Para uma sociedade inclinada a relativizar cada vez mais a experiência da fraternidade e da solidariedade, obscurecendo valores fundamentais e exaltando o ter em detrimento do ser, esta pandemia tem ensinado muito, sobretudo o quanto dependemos uns dos outros e o quanto amadurecemos ao encarar com boa disposição os desafios da vida. Tal verdade deve ser interpretada como fonte de entusiasmo, esperança e renovação interior.
Se nutrirmos o intenso desejo de apoiar-nos na robusta rocha dos princípios racionalistas cristãos do amor ao próximo e da prática constante e desinteressada do bem nos depararemos a cada instante com magníficas oportunidades de desenvolvimento espiritual: agiremos com lisura em relação ao próximo, agradeceremos os favores recebidos, estaremos sempre disponíveis a ajudar quem realmente precisa e jamais nos fecharemos na moldura de nossos interesses, convencidos de que a experiência espiritualista conduz ao verdadeiro encontro com o semelhante e com nós mesmos.
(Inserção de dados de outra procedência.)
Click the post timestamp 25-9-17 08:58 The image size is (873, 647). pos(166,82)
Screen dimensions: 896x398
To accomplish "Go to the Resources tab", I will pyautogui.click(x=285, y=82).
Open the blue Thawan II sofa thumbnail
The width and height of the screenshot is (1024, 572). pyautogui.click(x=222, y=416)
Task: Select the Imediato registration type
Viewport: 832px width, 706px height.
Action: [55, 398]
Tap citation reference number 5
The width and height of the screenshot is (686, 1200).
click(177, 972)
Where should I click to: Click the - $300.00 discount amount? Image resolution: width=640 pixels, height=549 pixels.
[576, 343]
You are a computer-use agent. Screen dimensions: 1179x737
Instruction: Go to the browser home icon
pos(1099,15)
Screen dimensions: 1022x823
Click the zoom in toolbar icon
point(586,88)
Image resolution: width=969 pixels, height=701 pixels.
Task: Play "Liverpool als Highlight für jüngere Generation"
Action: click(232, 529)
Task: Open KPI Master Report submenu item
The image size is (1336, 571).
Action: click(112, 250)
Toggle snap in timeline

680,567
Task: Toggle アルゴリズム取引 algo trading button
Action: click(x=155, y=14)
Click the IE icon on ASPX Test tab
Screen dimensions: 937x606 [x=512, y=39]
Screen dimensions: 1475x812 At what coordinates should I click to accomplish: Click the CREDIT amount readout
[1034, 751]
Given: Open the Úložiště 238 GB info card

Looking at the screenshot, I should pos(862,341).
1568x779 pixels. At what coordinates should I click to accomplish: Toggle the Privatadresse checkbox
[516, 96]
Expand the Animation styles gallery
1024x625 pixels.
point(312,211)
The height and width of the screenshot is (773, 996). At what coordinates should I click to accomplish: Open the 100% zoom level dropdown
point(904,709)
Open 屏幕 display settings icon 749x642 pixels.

Para que possamos encarar com dignidade a dramaticidade das circunstâncias atuais, é preciso, mais que o balbucio de inconsistentes frases prontas, um incremento de espiritualidade que nos faça desconstruir estereótipos e incluir na vida renovado sentido de esperança.
Portanto, trabalhemos nessa direção, todos juntos, irmanados por um só sentimento, que é o da espiritualização própria e coletiva. Empenhemo-nos em viver sob o influxo das mais sublimes e autênticas aspirações e, assim, fortaleceremos cada vez mais nosso espírito através da prática do bem.